Some of the recent developments have led people to believe that “singularity” – a hypothetical future point in time when AI becomes smarter than humans – is imminent. The reality is that the current AI systems still blindly follow patterns in the data and do not truly understand the world.
The need of the hour is the development of Human-Allied AI systems, where Humans and AI work together to amplify their capabilities and mutually cover for their deficiencies. To enable such systems, one need to adhere to the principles of responsible AI. Here are the key ideas behind these principles.
Explainable AI
In order to trust the outcomes of AI models, we must be able to understand the reasons for the decisions/recommendations made by the model. Success for many AI applications are achieved by the use of what are known as ‘black box models’ – where the process of computation is known, but the reasons for the outcomes are not fully understood.
Even models that are not black boxes can only be explained in terms of the statistical properties of the model. A “responsible AI system” will offer explanations so that anyone can understand the decisions made by it. This would require aligning the AI models to the accepted modality of explanations in the application domain.
Data discipline is an aspect of responsible AI that has received the most attention. The European Union’s General Data Protection Regulation was the first-ever comprehensive framework created for controlling collection, access, and usage of data. The rights of the end-user, whose data is used for building AI systems, are made paramount in the framework. India’s Digital Personal Data Protection Act, 2023, also aims to do the same.

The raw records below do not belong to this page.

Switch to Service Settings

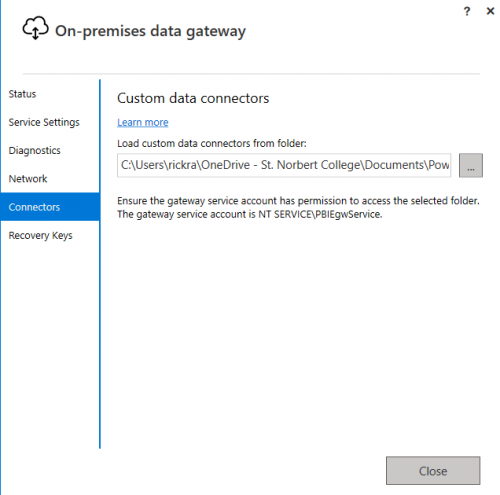pos(44,122)
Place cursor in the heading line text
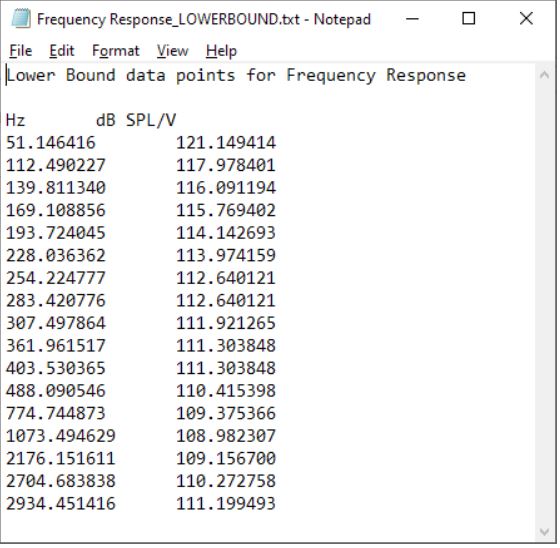This screenshot has height=548, width=560. tap(236, 75)
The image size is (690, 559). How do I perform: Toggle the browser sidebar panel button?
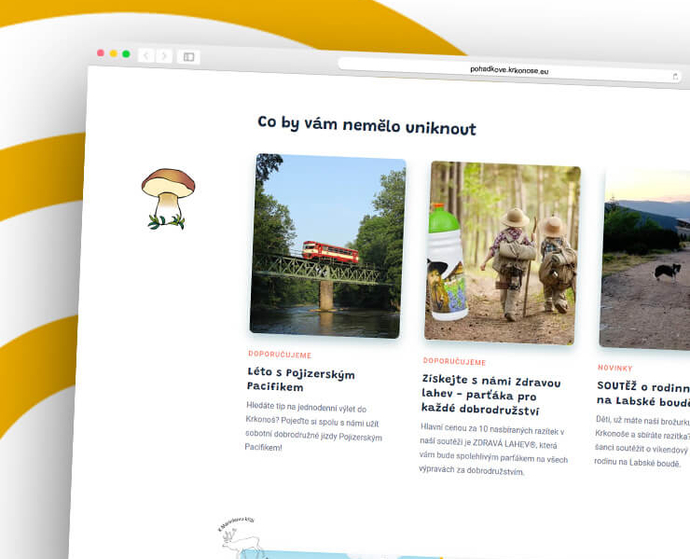coord(188,57)

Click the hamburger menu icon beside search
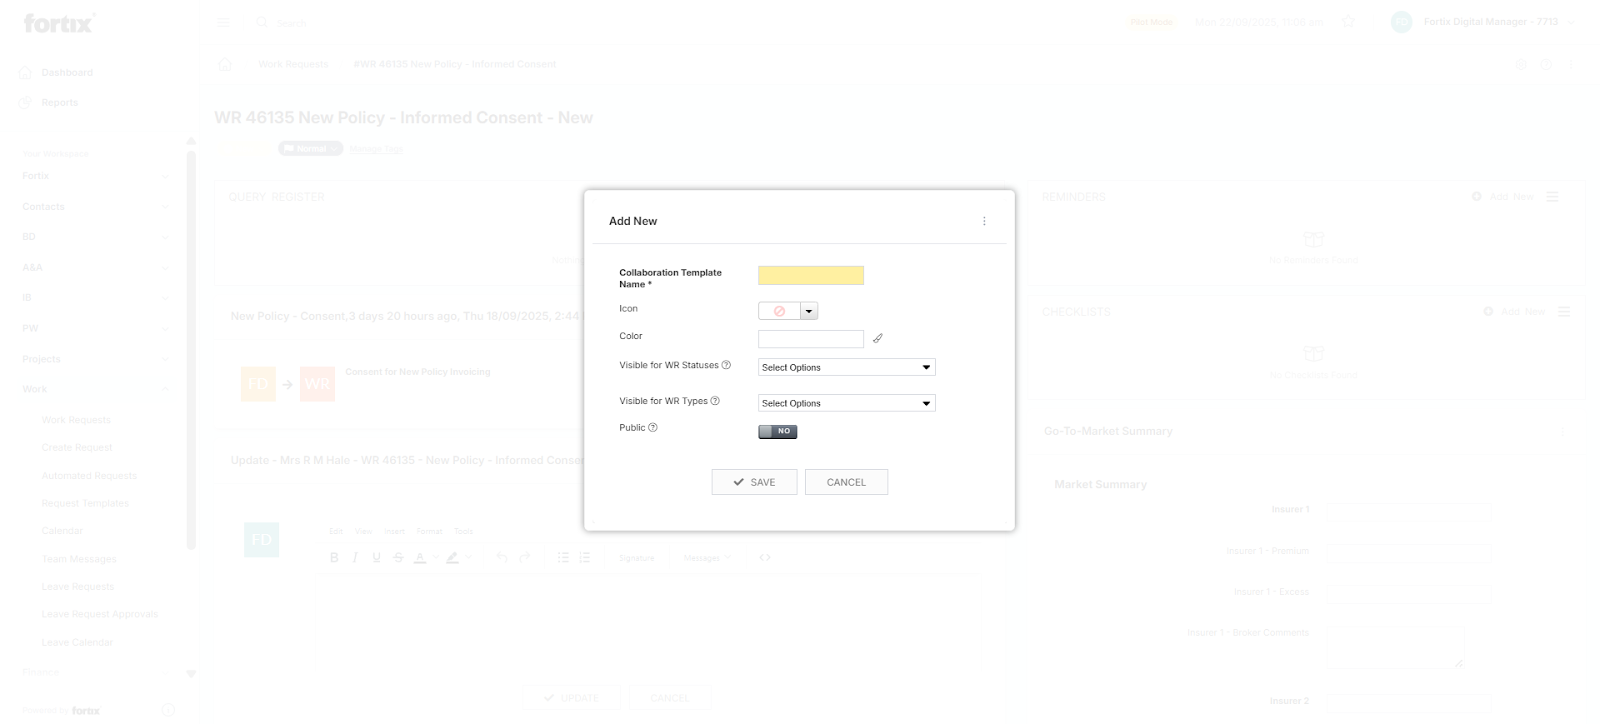pyautogui.click(x=224, y=22)
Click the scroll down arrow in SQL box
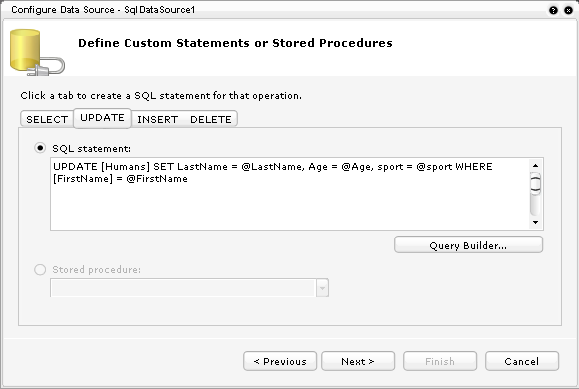This screenshot has width=579, height=389. click(535, 222)
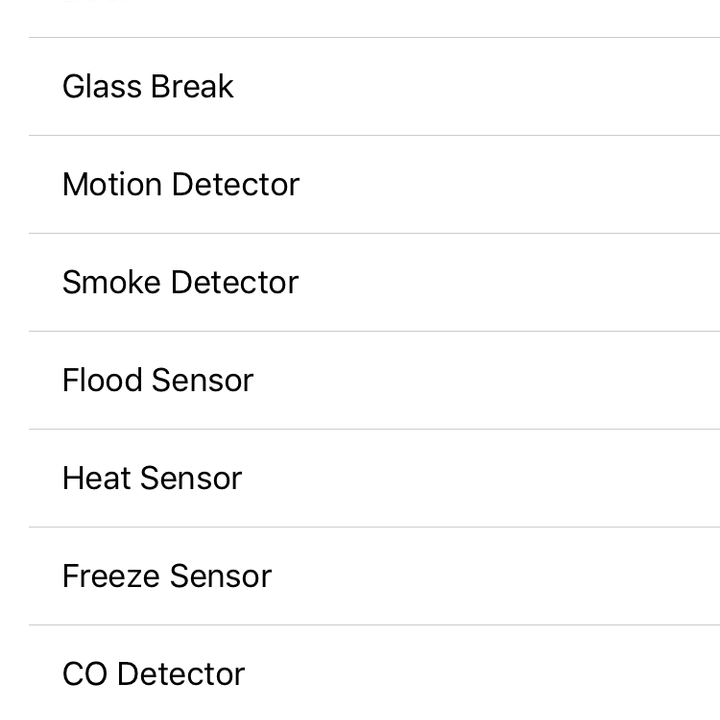The image size is (720, 720).
Task: Click the "Smoke Detector" label text
Action: coord(180,282)
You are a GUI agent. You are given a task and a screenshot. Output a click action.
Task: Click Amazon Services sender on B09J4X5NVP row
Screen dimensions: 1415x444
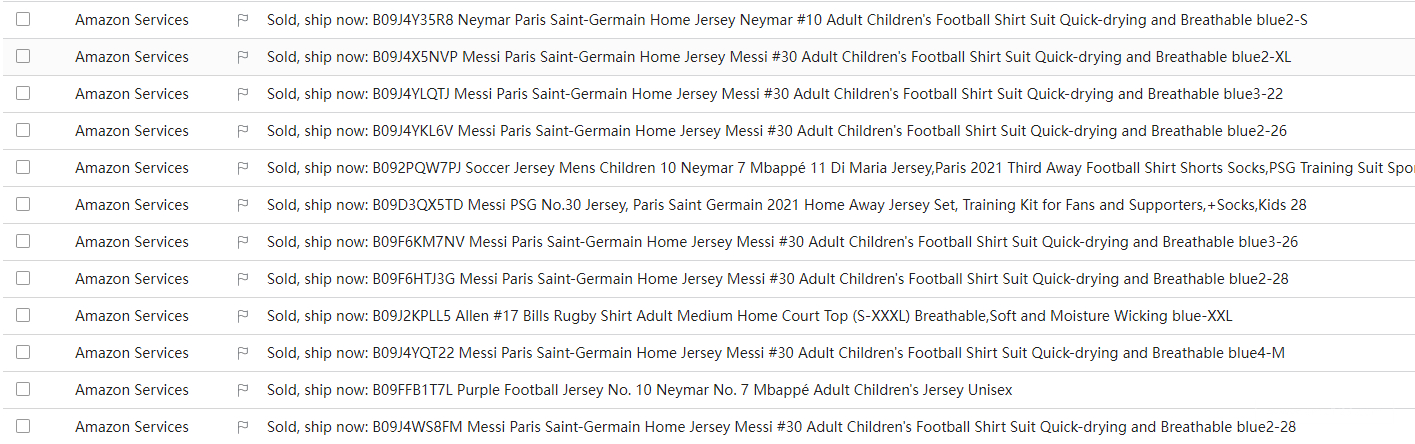(x=131, y=57)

The fairness and ethical aspects of AI have received much attention in both research and popular media. Reports of AI systems that routinely identify people of a certain race as more likely to be criminals, or that women are more likely to be nurses than doctors, are often seen. AI chatbots have been known to become toxic in their language with suitable encouragement from the other participant. While much progress have been made in addressing such issues, techniques and policies must be developed for adopting them into the local social context. India has her own dimensions of discrimination, and one cannot blindly adopt the West-centric views on it. Existing prejudices against certain castes or groups or about people from certain regions will be reflected in AI systems trained on this data. This must be identified and guarded against. For which, AI researchers and social scientists must work in close collaboration to understand the existing human biases and the ways in which they manifest.

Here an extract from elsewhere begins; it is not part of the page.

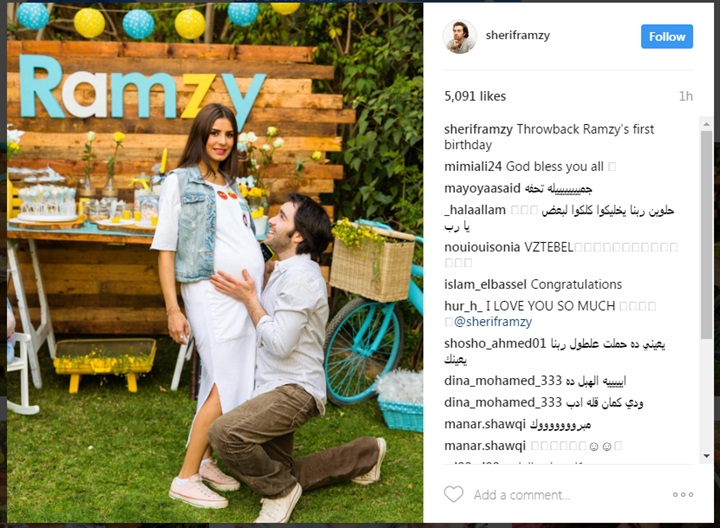
Task: Click the comments scrollbar up arrow
Action: coord(706,124)
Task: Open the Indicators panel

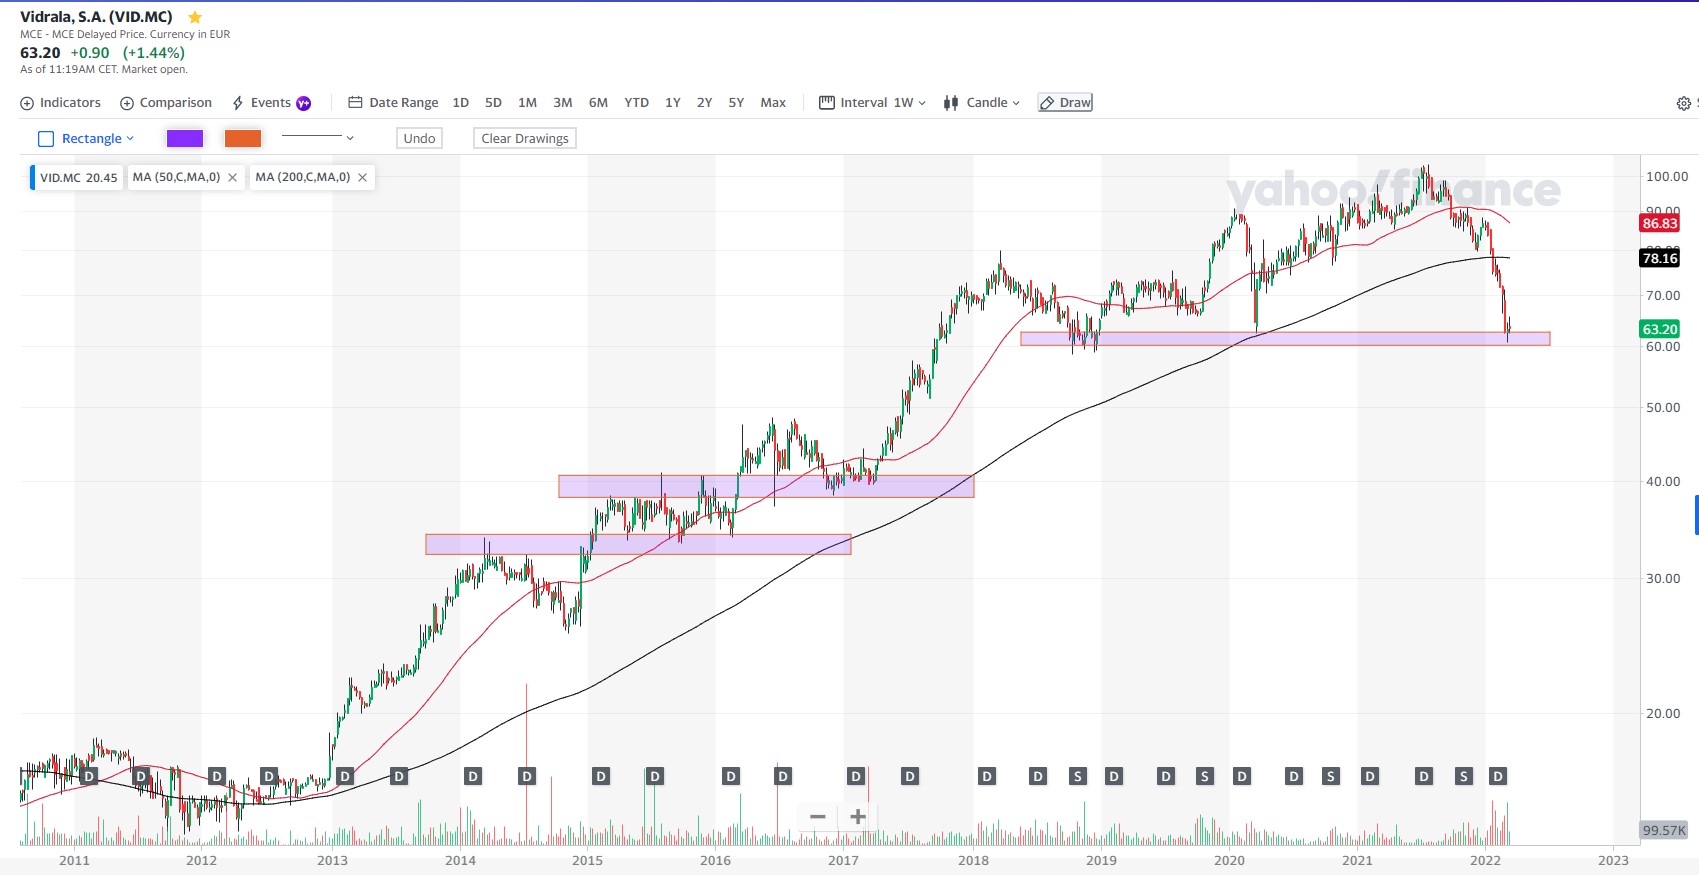Action: [61, 103]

Another aspect of responsible deployment of AI models is the ‘performance expectations’ of such systems. AI systems are not simple programs. They solve complex problems and the outcome of their calculation may not be always right. And the end-user of such programs often do not fully understand the implications of it. So, when a designer says that my system will be correct 93 times out of 100, does that mean an AI-enabled medical scan will not detect the illness in 7 patients? It could well be that the AI system says a patient has a disease just because the x-ray was damaged!

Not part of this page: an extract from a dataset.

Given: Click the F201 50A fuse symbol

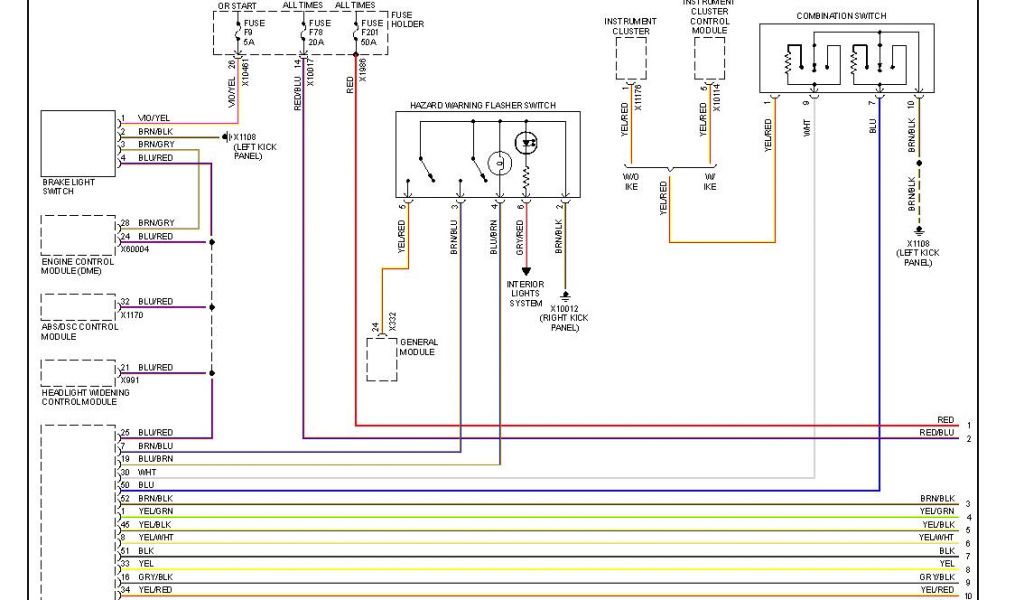Looking at the screenshot, I should pyautogui.click(x=357, y=34).
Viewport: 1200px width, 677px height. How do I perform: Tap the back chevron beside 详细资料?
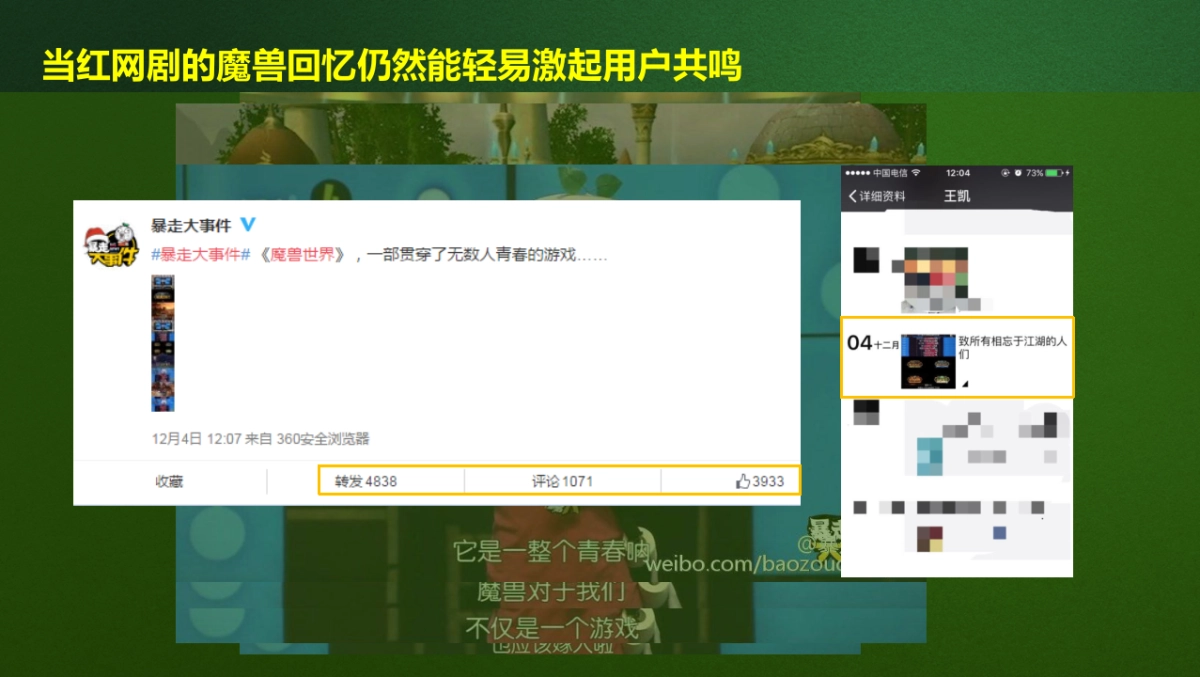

Hence, development of regulations to mandate performance guarantees in each application domain is required. At the same time, one needs to understand that researchers cannot guard against all possible eventualities and hence one would need appropriate insurance models for AI systems.
Teamwork
The capabilities of AI can be fully realised when humans and AI systems work together. Responsible deployment of AI systems will require one to understand how work will be disrupted with AI, and development of new AI-in-the-loop protocols for solving the problems. Companies will have to /re-skill workers to operate effectively in such a hybrid environment.
The Centre for Responsible AI (CeRAI) has been set up at IIT Madras to study these issues under three themes – making AI understandable, AI and safety, and AI and society. The centre is set up in multi-stake holder consortium model, with participation from industry, government, legal experts, social scientists and industry bodies apart from different academic institutions.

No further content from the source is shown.